- **YOUR GOAL**
Every line from the one with "Given: Click the info icon beside Datentyp" to the one with "Open the Firefox downloads panel", including those two, is to be copied exactly; all other lines of the entries below are left out.

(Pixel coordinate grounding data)
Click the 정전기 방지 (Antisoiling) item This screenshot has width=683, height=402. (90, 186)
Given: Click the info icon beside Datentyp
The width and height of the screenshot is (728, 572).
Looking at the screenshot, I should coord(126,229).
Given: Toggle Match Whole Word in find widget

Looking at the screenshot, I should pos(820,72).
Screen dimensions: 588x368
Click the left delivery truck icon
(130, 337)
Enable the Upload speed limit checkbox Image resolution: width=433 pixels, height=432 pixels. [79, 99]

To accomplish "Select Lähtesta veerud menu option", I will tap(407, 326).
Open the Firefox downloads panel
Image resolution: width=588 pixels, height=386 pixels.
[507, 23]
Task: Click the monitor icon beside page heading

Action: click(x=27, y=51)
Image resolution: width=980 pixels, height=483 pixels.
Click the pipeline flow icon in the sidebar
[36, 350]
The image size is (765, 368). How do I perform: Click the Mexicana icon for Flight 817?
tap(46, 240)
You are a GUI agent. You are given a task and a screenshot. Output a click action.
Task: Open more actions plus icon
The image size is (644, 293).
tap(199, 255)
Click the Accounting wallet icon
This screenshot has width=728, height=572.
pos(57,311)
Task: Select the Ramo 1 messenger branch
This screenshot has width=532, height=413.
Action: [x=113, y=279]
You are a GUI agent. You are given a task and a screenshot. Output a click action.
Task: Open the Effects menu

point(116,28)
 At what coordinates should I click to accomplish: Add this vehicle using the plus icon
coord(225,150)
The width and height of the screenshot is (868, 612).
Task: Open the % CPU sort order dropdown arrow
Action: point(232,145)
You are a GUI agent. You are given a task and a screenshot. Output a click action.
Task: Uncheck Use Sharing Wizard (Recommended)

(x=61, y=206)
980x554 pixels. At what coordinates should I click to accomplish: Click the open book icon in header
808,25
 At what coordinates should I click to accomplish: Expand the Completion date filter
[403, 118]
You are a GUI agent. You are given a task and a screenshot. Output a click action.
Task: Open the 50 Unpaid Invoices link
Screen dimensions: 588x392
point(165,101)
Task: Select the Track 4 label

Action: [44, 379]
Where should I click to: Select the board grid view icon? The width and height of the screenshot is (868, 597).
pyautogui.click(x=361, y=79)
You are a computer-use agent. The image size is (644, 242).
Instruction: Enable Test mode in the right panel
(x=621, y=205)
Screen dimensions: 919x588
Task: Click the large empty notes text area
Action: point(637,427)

- **OUTPUT FOR THIS EXERCISE**
Given: Click the info icon beside Datentyp
The width and height of the screenshot is (728, 572).
Looking at the screenshot, I should coord(126,229).
Given: Toggle Match Whole Word in find widget

Looking at the screenshot, I should pos(820,72).
Screen dimensions: 588x368
Click the left delivery truck icon
(130, 337)
Enable the Upload speed limit checkbox Image resolution: width=433 pixels, height=432 pixels. [79, 99]

To accomplish "Select Lähtesta veerud menu option", I will tap(407, 326).
Open the Firefox downloads panel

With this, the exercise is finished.